> PROBLEM DETAILS
Scan the records beneath this line for the line holding "This screenshot has" and the line holding "Select I hired", then transcribe exactly those two and all lines between.

> RECORD EXTRACTS

- - - - - - -

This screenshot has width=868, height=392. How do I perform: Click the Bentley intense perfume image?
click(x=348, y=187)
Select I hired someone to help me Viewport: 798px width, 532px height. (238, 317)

- - - - - - -

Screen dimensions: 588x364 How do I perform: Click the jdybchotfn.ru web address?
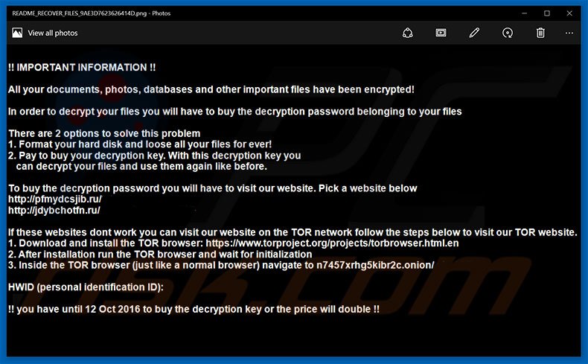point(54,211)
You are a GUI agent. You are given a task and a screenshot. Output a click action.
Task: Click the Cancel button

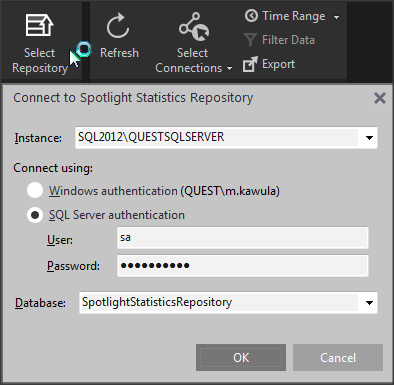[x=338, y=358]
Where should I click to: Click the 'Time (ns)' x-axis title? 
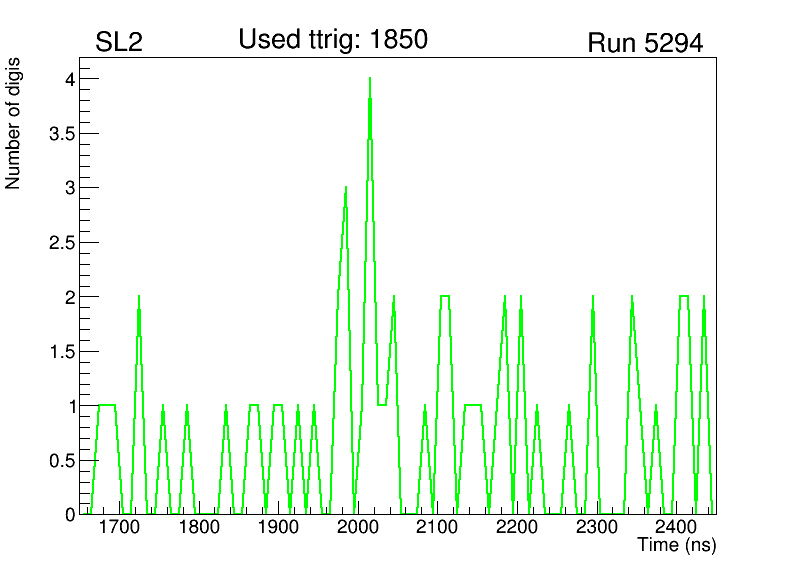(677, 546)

- - - - - - -

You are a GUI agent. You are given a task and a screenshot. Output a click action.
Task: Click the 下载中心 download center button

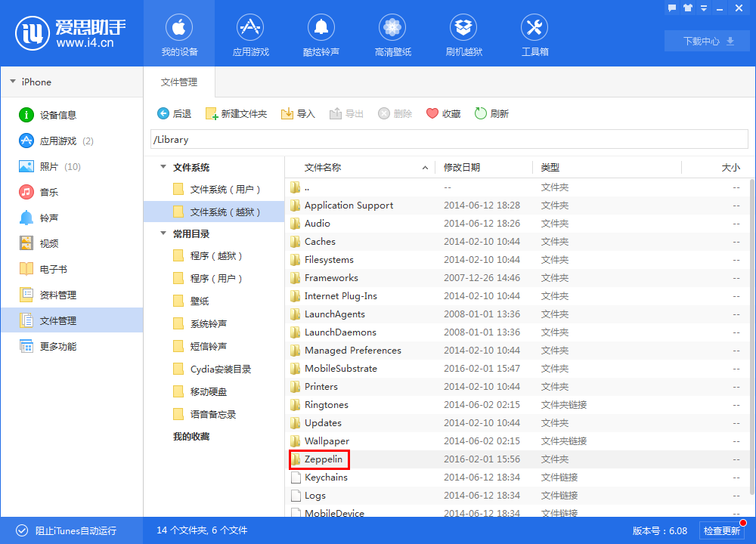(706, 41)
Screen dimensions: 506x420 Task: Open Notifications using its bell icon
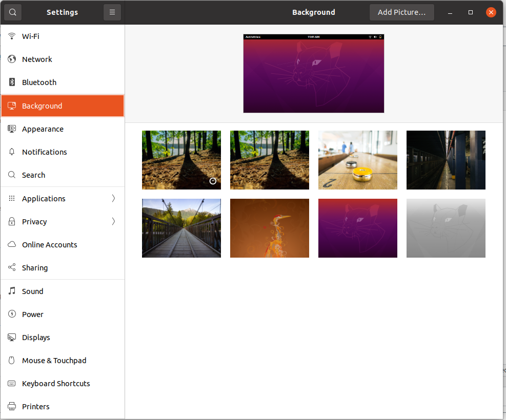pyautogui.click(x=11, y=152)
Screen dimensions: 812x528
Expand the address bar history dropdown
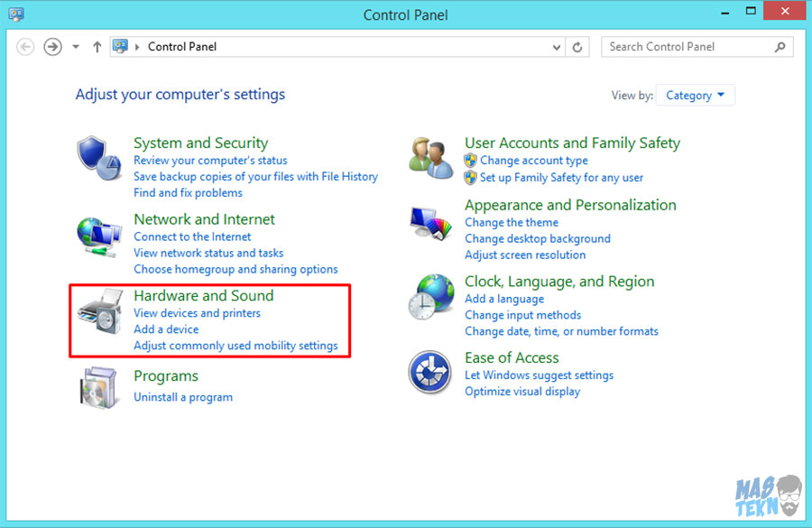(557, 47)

- - - - - - -

> WRITTEN REPLY
This screenshot has width=868, height=392. How do I perform: Click the Bentley intense perfume image?
click(x=348, y=187)
Select I hired someone to help me Viewport: 798px width, 532px height. (238, 317)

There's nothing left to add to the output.